■ What is being asked
Please find all lines in the data that hold the string "from" and copy them.

- - - - -

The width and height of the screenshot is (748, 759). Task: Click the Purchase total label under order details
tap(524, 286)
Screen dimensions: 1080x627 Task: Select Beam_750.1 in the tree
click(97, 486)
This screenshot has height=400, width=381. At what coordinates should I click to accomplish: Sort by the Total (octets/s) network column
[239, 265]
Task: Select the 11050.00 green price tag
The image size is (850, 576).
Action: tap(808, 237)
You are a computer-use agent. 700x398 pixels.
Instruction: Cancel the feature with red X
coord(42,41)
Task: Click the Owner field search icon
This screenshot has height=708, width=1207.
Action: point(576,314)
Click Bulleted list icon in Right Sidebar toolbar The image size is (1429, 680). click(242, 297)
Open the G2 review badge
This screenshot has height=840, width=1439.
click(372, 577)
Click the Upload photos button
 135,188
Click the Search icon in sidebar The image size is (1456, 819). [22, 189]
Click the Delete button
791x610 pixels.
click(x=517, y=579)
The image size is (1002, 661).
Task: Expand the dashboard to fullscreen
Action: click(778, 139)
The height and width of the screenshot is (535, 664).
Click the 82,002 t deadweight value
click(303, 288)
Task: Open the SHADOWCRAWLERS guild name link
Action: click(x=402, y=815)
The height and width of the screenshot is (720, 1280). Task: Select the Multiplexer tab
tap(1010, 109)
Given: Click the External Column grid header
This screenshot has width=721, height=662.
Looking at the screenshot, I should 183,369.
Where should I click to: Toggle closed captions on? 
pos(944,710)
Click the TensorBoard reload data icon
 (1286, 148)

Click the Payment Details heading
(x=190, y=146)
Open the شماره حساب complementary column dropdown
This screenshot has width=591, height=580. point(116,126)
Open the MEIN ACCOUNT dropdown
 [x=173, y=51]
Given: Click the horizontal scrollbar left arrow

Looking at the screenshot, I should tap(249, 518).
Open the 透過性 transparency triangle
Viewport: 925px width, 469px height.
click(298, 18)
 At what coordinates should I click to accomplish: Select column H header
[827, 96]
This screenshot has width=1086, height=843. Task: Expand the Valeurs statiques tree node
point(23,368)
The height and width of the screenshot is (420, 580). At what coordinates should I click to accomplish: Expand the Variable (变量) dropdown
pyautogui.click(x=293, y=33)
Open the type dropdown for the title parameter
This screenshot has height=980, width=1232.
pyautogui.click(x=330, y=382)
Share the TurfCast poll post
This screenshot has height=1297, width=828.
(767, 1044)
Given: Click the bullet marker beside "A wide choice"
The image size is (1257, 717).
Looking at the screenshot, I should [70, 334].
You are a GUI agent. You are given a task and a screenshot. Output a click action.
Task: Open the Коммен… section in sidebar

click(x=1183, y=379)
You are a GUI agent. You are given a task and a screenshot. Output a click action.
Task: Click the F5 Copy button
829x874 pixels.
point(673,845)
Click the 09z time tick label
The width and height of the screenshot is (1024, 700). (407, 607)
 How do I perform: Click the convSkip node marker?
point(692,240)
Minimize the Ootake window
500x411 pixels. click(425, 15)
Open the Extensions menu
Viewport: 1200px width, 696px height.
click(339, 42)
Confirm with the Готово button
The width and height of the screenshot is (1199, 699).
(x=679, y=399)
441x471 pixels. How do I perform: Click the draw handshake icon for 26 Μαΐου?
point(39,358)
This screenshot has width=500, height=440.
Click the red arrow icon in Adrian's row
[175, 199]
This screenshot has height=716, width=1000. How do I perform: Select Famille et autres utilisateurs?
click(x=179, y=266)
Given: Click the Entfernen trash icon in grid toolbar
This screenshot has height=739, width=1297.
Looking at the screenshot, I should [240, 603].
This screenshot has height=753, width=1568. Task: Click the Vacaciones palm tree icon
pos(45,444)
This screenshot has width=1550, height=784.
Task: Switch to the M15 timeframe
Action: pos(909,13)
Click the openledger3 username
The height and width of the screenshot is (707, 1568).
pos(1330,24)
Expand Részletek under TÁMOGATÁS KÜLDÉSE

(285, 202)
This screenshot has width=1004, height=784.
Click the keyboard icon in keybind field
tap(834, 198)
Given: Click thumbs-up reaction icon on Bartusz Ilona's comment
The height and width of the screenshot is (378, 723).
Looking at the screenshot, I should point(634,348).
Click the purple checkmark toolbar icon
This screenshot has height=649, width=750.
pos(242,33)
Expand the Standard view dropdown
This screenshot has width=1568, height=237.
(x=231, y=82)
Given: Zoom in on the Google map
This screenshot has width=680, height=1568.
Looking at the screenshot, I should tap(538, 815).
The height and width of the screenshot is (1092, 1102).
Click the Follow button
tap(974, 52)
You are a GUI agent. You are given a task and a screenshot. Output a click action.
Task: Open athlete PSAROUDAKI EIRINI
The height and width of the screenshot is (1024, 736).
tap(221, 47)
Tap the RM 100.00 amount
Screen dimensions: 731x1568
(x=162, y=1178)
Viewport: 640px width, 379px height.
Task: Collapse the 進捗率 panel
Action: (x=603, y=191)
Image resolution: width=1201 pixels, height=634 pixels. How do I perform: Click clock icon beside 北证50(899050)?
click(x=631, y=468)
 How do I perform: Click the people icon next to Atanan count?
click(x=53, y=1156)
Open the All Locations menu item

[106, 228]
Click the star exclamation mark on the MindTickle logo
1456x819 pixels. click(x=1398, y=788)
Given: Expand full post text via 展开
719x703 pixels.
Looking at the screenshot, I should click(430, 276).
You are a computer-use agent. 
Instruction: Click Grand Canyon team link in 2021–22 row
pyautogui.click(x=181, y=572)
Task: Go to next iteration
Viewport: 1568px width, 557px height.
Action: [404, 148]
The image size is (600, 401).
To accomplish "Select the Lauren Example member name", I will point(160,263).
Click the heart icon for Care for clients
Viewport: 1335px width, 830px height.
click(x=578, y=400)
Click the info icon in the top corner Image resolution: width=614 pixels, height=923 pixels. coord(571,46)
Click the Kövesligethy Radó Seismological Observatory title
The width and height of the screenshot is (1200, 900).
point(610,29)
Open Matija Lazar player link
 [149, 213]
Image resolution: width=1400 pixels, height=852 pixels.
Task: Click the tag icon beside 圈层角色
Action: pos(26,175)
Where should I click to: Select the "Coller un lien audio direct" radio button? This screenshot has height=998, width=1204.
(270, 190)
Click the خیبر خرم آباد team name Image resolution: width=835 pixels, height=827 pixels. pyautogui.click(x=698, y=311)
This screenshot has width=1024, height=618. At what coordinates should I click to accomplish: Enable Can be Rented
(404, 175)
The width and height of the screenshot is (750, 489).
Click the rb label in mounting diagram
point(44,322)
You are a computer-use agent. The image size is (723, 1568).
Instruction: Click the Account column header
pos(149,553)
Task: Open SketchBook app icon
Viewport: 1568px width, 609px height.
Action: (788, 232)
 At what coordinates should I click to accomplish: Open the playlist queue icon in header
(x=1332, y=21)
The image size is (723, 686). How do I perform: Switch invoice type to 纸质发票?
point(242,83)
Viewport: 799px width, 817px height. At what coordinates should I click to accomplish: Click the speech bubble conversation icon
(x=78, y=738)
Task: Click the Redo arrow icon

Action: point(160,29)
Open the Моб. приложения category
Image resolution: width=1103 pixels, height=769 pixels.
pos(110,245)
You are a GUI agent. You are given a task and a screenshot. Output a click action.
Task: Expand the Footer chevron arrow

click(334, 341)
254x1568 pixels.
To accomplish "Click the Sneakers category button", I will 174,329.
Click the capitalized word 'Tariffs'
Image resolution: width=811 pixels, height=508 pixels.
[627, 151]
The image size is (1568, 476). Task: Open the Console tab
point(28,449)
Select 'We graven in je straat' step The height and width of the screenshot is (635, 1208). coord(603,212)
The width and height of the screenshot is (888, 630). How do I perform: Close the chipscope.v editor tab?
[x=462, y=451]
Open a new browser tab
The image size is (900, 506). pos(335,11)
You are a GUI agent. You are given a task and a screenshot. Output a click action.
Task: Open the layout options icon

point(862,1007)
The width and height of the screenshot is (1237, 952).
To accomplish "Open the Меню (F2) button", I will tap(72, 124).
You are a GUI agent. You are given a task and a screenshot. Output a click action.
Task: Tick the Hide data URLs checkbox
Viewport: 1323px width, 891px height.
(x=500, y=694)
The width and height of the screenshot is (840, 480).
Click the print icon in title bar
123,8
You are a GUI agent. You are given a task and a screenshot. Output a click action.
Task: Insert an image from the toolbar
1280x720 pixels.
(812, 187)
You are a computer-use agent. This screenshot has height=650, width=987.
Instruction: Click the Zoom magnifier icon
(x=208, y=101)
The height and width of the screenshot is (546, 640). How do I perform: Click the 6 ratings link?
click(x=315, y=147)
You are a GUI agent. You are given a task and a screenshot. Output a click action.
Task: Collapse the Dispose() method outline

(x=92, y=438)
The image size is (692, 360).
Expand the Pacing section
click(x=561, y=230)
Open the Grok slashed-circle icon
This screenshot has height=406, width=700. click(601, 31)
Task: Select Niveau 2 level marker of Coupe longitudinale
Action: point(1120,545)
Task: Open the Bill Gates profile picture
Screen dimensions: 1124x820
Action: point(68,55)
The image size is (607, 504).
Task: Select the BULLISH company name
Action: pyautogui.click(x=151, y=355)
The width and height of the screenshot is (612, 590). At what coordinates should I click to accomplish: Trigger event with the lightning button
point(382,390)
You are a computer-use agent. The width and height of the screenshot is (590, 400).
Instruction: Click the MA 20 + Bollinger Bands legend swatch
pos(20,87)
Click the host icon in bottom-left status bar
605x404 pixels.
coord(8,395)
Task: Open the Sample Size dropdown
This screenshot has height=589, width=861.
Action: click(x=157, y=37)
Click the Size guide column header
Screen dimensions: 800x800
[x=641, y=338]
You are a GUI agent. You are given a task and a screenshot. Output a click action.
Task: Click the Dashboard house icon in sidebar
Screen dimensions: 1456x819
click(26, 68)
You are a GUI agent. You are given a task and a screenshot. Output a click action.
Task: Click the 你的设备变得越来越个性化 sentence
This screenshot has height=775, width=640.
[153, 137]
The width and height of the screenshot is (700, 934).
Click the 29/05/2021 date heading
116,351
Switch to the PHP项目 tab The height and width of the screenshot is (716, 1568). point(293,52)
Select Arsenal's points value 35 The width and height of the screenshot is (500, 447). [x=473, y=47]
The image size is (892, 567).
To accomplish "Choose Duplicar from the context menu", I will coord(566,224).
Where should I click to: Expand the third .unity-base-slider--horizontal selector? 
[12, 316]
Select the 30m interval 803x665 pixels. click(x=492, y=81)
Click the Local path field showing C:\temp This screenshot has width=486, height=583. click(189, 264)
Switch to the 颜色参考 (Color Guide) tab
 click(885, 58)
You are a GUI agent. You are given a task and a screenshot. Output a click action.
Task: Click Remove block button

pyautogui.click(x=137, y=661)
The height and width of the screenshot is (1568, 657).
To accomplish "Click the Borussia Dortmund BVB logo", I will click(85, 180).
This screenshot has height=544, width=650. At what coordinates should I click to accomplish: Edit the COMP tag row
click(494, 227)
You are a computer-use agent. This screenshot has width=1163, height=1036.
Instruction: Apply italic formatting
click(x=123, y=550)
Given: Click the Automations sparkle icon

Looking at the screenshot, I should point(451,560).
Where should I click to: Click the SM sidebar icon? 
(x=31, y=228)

- - - - -

■ Exercise output
Task: Insert an image from the toolbar
To accomplish "Choose Duplicar from the context menu", I will coord(566,224).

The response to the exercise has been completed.